**Activities**
[A] Answer these questions about the passage on Christian urban myths:
(i) What substance does the writer say he could put in his wife's Ovaltine?
(ii) What does the passage say false rumors of God's deeds are swapped like?
(iii) The stories pass through more people than what?
[B] Which products, events, places and books does the passage on Christian urban myths name? List each one.
[C] Write the next part of the passage on Christian urban myths, picking up after its last sentence.

**Document section**

☆ ☆ ☆ ☆ ☆

It’s also the kind of faith I exercise when I try to find out what my wife thinks by asking her, rather than utilising the more ‘rational’ method of putting Sodium Pentothal in her Ovaltine.
It has taken me a while to realise that evangelicals are not immune to urban myths. On the contrary - in churches across the world, false rumours of God’s deeds are swapped like cigarette cards.
This admission of mine might amuse those sceptics for whom the whole of Christianity is based on one big Palestinian urban myth. To those sceptics, I restrict myself to saying that an urban myth about (say) Pentecost is worth investigating in case there’s any truth behind it. Especially since investigating it is no more difficult than phrasing a brief prayer to the God who supposedly blew into the Upper Room on that momentous day, as recorded in the book of Acts, transforming some terrified disciples into the world’s most powerful grassroots movement.
But I would recommend the same empiricism to Christians. Too many Christians are willing to believe almost any third-hand miracle-story you care to tell them, their odd assumption being that Christians don’t exaggerate when it comes to talking about God.
There are many examples of Christian urban myths. They take the same form as heathen urban myths. Despite the fact that the stories have passed through more people than Thames water, the storyteller always acts as though the subject of each story is either a friend or a friend of a friend.

☆ ☆ ☆ ☆ ☆

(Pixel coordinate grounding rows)
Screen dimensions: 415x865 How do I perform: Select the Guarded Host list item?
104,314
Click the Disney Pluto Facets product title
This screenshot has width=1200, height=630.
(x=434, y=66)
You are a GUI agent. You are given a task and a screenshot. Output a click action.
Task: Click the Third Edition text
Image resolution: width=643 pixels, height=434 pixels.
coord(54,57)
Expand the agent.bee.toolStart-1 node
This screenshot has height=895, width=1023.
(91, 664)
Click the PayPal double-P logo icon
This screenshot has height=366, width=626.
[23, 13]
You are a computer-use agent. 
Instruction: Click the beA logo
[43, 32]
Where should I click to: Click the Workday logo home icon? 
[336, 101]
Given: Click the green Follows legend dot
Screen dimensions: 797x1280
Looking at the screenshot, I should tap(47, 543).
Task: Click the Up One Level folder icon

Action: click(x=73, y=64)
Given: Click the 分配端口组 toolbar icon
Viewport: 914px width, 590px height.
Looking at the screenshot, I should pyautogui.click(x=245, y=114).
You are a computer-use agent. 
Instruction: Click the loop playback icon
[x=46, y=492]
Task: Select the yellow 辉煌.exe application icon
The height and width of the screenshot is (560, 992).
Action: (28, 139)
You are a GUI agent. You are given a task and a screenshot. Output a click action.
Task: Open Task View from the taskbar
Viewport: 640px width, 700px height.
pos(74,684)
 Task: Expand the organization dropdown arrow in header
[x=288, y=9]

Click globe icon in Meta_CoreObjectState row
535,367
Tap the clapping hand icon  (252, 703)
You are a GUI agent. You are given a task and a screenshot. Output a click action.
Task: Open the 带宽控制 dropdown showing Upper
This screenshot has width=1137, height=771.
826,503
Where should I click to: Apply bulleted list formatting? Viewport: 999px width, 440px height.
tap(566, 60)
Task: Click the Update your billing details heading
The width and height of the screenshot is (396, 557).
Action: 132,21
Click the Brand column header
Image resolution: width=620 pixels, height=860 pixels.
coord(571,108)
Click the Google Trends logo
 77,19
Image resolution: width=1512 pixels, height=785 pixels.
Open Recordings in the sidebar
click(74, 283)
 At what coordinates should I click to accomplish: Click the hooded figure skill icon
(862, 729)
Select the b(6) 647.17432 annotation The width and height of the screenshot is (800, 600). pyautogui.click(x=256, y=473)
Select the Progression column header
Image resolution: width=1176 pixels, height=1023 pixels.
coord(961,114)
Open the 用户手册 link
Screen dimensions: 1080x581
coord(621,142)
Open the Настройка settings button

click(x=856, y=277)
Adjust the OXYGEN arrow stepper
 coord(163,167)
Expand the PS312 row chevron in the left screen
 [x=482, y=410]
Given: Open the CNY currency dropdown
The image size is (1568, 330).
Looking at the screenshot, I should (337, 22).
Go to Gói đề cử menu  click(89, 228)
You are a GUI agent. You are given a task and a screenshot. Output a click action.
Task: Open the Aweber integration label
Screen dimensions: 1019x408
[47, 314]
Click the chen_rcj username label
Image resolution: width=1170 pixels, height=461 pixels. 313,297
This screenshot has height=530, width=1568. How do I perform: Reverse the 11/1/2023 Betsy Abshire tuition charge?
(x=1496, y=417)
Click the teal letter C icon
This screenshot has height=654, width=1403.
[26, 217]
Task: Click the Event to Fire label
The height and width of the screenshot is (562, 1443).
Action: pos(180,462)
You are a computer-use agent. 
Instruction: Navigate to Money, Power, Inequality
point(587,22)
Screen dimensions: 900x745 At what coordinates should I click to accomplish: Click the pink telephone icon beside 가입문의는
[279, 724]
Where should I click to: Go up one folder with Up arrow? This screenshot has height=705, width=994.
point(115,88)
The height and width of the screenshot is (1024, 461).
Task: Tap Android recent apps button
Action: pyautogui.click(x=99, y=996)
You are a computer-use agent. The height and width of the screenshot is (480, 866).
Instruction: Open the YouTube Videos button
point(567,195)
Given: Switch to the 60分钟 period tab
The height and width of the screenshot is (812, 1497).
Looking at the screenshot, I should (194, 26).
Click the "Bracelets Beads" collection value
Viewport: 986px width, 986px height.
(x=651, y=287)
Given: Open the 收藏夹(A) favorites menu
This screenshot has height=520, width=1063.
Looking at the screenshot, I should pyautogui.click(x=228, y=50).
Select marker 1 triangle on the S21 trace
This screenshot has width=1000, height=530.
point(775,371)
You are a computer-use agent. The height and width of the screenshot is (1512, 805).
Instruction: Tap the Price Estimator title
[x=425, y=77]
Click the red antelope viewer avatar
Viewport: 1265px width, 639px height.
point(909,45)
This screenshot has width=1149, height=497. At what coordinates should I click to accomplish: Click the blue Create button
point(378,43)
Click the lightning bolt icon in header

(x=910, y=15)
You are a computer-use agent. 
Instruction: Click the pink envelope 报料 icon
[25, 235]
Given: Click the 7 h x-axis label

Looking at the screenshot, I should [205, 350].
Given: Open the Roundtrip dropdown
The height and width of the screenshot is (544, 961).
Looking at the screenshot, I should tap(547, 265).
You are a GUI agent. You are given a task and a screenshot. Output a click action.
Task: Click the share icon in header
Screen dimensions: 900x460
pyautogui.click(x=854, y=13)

☆ ☆ ☆ ☆ ☆

**Exercise results**
[A]
(i) Sodium Pentothal
(ii) Cigarette cards
(iii) Thames water

[B] Sodium Pentothal, Ovaltine, Pentecost, the Upper Room, the book of Acts, the Thames

[C]
‘There’s this friend of mine who…’
It seems like a harmless framing device, but Christian urban myths are far from harmless; they engender all sorts of mad expectations, expectations that God may not want to live up to.
One notorious story, which I heard several times from different sources (perhaps all referring to the same mutual friend), involved a Christian girl walking through a rough area late at night. She was scared and prayed for protection. After a while, a strange peace descended on her, and she got home unscathed.
Here different versions diverge, but the common denominator is her subsequent (and pretty implausible) discovery that some thugs had been watching her walk home that night and had been plotting against her virtue - but they had been deterred from assaulting her by the fact that two large, fierce looking men had suddenly joined her on the street and walked her home. Angels!
I leave it to the reader to imagine the damage such a myth could cause if disseminated among young Christian girls who might otherwise take normal precautions vis-à-vis roaming the streets at night, precautions like not roaming the streets at night.
I witnessed the beginnings (and merciful expiration) of a roughly comparable myth in my own church. One Sunday I arrived at church late and found the place charged with excitement. Our resident saint, Jenny, who had not yet arrived, had apparently phoned a fellow member of church during the week, with news of a miracle. An angel had done her laundry! And now the whole church was awash with giddiness!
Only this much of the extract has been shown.